HISPC Reports on State Health Information Law, Business Practice and Policy

The Office of the National Coordinator for Health Information Technology (ONC) has made available a compendium of reports which detail variations in state health information law, business practices and policy related to privacy and security of health information and the electronic exchange of health information.

The reports were developed in 2009 as a part of the ongoing efforts of the Health Information Security and Privacy Collaboration (HISPC) that started in 2006 when I had the the opportunity to work on the initial round of HISPC work as it related to West Virginia. The efforts by HISPC was to take a national look (at a state level) on the privacy and security challenges faced by the variation of state laws, policies and practices.
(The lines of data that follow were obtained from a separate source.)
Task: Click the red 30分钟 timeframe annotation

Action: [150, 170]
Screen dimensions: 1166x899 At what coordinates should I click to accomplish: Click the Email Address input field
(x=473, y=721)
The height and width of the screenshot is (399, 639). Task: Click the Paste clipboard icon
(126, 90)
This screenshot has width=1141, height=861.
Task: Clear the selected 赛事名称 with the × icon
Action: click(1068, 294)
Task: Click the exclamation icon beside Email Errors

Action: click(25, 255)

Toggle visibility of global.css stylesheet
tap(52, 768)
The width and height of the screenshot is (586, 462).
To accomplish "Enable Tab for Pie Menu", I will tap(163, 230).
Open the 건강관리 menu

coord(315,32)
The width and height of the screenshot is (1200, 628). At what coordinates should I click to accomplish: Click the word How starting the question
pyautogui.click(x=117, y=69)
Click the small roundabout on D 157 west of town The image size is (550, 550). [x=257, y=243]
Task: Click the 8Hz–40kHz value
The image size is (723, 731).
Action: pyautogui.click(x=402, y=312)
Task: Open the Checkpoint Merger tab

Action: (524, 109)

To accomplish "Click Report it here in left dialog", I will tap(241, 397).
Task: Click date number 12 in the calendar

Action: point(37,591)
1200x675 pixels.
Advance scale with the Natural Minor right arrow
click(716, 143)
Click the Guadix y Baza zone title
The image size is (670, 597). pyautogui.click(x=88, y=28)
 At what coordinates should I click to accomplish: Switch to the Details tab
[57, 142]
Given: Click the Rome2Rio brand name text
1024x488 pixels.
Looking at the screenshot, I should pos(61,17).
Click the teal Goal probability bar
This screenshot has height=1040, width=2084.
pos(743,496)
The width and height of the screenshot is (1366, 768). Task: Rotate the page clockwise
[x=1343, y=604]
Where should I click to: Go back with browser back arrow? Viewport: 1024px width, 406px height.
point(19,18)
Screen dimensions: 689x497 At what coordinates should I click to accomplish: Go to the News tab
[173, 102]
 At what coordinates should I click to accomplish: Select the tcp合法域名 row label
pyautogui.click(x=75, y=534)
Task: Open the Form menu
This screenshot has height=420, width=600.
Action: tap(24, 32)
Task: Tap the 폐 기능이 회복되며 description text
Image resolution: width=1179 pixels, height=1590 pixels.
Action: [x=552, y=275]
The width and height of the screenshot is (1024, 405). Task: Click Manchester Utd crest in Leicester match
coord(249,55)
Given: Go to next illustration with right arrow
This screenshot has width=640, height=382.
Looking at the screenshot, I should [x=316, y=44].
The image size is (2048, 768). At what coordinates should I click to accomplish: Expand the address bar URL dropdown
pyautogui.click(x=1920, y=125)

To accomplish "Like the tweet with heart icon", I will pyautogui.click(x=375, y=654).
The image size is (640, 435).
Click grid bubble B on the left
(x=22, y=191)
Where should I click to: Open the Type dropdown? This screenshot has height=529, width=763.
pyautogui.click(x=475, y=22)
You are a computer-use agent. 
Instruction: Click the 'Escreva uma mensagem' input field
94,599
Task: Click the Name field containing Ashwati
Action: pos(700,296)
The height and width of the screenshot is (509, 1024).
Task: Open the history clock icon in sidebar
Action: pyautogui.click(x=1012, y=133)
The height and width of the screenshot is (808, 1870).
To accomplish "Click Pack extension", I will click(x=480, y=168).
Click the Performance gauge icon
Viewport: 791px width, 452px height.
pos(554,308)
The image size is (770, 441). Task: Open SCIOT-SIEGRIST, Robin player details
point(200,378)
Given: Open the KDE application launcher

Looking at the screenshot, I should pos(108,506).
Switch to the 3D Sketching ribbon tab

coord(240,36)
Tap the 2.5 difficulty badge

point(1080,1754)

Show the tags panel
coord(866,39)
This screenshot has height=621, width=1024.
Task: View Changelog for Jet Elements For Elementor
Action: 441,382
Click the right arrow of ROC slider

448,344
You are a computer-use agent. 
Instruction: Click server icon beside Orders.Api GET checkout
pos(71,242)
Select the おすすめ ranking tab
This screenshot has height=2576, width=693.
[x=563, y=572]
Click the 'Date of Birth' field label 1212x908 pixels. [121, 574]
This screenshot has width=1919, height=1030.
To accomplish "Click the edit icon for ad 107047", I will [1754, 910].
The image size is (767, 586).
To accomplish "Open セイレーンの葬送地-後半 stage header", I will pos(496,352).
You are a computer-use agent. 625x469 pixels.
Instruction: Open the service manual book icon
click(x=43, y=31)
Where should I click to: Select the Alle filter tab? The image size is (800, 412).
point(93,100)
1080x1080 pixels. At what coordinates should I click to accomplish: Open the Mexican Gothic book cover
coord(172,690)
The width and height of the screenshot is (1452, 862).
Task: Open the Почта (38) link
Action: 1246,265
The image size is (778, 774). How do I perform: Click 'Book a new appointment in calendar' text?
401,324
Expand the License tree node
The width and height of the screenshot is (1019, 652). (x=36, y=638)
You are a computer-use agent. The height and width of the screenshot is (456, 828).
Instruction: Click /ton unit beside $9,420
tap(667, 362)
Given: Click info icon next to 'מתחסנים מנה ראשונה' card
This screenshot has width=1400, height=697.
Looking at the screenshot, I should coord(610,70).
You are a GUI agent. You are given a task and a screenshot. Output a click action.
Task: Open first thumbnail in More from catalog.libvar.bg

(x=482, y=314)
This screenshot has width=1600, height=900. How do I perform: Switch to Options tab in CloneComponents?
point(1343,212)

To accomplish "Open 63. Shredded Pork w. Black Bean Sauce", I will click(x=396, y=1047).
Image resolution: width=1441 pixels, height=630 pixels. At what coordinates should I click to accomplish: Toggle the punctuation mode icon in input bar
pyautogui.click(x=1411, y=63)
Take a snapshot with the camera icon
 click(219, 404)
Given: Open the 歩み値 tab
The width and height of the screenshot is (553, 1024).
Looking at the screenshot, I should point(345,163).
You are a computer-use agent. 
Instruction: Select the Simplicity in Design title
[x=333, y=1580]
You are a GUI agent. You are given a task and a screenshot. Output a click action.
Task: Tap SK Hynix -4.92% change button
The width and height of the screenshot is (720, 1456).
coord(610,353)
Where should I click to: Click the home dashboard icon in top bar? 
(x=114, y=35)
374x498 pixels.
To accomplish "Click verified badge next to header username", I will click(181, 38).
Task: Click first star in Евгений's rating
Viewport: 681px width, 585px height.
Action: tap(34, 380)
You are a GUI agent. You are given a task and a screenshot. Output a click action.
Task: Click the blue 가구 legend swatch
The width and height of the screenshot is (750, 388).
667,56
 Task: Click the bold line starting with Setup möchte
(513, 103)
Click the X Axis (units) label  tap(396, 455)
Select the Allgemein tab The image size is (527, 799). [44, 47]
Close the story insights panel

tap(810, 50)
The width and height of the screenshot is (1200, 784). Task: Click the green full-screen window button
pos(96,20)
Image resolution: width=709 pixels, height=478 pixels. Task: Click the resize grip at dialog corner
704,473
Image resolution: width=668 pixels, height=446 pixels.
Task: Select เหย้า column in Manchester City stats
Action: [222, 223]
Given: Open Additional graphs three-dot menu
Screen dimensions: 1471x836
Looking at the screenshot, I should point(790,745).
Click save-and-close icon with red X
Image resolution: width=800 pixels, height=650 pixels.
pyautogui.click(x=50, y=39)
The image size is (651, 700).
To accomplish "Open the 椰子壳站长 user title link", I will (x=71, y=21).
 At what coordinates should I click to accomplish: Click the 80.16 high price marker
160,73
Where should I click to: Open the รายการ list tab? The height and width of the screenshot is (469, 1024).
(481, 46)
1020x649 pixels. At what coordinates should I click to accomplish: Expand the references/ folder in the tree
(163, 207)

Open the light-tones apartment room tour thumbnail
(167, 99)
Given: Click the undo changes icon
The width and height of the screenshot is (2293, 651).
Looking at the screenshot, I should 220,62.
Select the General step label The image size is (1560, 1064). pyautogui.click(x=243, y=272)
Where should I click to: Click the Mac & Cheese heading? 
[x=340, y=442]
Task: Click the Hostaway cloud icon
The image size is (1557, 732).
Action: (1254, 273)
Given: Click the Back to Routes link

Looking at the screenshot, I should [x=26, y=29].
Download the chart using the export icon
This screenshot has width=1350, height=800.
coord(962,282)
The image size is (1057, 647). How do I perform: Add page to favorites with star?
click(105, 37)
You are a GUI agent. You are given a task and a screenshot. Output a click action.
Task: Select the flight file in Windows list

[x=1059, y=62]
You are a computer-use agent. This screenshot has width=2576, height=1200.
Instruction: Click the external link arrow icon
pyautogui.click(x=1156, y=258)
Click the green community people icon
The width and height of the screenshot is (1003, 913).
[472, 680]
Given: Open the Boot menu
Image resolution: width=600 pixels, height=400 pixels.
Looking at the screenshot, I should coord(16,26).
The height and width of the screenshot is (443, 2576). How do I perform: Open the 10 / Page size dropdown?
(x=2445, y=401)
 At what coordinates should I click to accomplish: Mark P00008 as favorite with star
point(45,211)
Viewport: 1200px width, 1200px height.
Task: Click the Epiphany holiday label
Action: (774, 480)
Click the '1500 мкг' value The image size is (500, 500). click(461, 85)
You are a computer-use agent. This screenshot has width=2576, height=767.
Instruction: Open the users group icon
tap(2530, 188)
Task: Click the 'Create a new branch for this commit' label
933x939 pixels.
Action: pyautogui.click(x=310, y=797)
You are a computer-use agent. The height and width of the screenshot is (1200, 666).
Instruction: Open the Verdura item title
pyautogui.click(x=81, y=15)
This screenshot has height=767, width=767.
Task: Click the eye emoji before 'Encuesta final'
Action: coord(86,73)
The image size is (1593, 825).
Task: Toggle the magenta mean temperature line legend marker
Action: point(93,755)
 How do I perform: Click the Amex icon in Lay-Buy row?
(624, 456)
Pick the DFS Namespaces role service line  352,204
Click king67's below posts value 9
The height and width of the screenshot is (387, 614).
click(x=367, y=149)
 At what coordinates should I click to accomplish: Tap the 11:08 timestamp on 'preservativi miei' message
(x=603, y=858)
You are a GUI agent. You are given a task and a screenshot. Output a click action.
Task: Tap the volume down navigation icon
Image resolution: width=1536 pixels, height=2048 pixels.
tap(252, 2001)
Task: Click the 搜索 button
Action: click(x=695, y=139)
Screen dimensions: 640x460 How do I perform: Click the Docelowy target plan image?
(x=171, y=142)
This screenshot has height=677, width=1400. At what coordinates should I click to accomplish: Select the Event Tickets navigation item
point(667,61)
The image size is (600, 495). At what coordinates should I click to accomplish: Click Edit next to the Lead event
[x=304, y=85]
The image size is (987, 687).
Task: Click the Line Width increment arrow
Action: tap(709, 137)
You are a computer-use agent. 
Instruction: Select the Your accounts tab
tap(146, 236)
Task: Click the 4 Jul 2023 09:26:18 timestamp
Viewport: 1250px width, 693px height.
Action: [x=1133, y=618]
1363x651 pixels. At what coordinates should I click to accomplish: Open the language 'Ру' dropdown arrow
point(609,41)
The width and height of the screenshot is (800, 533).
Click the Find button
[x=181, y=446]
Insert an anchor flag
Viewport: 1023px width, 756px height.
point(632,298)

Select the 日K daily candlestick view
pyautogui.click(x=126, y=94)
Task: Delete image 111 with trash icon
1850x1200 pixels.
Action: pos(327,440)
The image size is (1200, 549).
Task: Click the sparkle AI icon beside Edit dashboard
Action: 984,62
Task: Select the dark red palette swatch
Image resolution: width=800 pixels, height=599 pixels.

The reports will be a great resource for those who regularly look at state health information legal issues. Following are the summaries of the five reports along with links to the various tables/appendices:

  • Report on State Medical Record Access Laws This report analyzes state laws that are intended to require health care providers (specifically, medical doctors and hospitals) to afford individuals access to their own health information and to identify potential barriers to the electronic exchange of health information. Specific state law provisions examined: scope of medical records to which patients are afforded access, format of information furnished, deadlines for responding to requests, fees for furnishing copies, record retention laws and access to records of minors.
  • Report on State Law Requirements for Patient Permission to Disclose Health Information In Phase I of the HISPC project a majority of participants reported significant variation in the business practices and policies surrounding the need for and process of obtaining patient permission to use and disclose personal health information for a variety of purposes, including for treatment. This report furthers the initial work of this project by collating and analyzing state laws that govern the disclosure of identifiable health information for treatment purposes to identify commonalities and differences.
  • Releasing Clinical Laboratory Test Results: Report on Survey of State Laws For this report, state statutes and regulations were analyzed to determine to whom clinical laboratories may release test results. This report focused on clinical laboratory and hospital licensing laws (that contain standards for hospital laboratories). It also examined general state medical record access laws to determine whether they provided an avenue for patients to access their clinical laboratory results directly.
  • Report on State Prescribing Laws: Implications for e-Prescribing This report identifies and analyzes the impact and variation of state laws related to e-prescribing. The report addresses state laws related to the e-prescribing of controlled and non-controlled substances as well as topics such as record keeping and content requirements, out-of-state prescriptions, and generic substitution laws.
  • Perspectives on Patient Matching: Approaches, Findings, and Challenges This report analyzes various approaches to matching patients to their health information in the context of electronic health information exchange. Current and potential methods for matching patients to their health records are discussed, challenges to performing patient matching such as scalability and ease of use are analyzed, and the types of information some HIOs use to match patients to their health records is described.